=== Request ===
Turn the material starting at the line that contains "This screenshot has width=1291, height=892." and ending at the line that contains "point(242,42)" into a two-column CSV with the columns text and answer. Give one row per item, put each field in quotes, and replace line breaks with spaces.

=== Rows from a dataset ===

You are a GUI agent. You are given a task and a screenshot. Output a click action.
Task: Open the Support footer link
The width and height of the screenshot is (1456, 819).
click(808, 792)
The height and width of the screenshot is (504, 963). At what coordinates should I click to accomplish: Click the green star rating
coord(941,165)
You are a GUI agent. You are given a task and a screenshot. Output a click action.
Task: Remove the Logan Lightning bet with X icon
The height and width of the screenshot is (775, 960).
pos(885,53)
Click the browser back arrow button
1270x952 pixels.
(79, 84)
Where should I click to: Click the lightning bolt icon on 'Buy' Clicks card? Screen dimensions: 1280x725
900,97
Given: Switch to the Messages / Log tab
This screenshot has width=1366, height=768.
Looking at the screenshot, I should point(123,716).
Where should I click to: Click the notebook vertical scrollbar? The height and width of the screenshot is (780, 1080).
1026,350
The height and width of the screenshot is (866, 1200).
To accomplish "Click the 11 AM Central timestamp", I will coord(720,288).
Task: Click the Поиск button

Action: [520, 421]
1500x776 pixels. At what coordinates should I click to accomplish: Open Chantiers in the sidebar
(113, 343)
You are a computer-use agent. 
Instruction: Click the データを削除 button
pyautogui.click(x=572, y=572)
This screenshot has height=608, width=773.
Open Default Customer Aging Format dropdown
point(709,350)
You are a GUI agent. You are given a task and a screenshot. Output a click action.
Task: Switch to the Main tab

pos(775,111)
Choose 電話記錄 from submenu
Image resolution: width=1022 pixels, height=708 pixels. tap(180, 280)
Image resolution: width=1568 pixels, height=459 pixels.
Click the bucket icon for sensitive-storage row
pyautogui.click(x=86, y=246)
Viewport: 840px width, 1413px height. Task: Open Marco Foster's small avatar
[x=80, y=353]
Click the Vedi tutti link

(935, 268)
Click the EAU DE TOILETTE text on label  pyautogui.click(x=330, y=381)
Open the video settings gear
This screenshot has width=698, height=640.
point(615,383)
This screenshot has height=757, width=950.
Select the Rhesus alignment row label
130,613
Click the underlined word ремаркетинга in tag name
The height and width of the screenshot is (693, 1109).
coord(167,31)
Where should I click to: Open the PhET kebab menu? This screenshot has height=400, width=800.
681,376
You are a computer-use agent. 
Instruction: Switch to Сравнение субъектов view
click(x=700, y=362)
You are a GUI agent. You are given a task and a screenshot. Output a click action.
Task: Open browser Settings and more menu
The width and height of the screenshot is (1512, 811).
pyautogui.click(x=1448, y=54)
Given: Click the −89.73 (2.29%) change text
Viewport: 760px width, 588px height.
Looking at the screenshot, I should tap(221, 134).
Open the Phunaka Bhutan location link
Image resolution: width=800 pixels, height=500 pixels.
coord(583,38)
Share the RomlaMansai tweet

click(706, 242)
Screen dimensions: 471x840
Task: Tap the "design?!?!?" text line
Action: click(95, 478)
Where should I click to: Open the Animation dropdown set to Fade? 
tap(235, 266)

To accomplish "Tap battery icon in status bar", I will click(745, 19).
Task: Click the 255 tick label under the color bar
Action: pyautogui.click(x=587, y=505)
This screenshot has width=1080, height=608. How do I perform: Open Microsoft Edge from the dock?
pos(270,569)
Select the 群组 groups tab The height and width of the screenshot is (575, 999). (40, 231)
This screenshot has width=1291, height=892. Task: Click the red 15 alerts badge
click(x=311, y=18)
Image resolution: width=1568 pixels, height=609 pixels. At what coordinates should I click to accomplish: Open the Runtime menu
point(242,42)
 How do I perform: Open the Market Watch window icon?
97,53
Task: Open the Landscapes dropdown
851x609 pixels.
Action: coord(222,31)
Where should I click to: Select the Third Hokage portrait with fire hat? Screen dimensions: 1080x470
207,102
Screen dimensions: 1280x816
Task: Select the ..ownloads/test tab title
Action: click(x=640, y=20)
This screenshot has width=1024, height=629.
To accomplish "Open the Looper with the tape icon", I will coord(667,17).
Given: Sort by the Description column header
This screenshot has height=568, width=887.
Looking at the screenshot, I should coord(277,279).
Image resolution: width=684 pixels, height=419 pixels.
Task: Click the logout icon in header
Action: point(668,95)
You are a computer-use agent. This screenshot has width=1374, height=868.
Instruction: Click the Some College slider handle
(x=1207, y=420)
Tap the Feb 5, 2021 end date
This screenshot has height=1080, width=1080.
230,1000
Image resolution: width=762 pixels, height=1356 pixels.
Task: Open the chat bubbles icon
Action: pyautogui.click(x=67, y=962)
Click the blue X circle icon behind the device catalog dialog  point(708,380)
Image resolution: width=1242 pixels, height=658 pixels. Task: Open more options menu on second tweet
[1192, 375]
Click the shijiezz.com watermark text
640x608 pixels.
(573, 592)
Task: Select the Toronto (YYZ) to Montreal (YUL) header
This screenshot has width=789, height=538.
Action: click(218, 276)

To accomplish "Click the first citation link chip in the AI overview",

=== Response to the task ===
text,answer
"This screenshot has width=1291, height=892. Task: Click the red 15 alerts badge","click(x=311, y=18)"
"Image resolution: width=1568 pixels, height=609 pixels. At what coordinates should I click to accomplish: Open the Runtime menu","point(242,42)"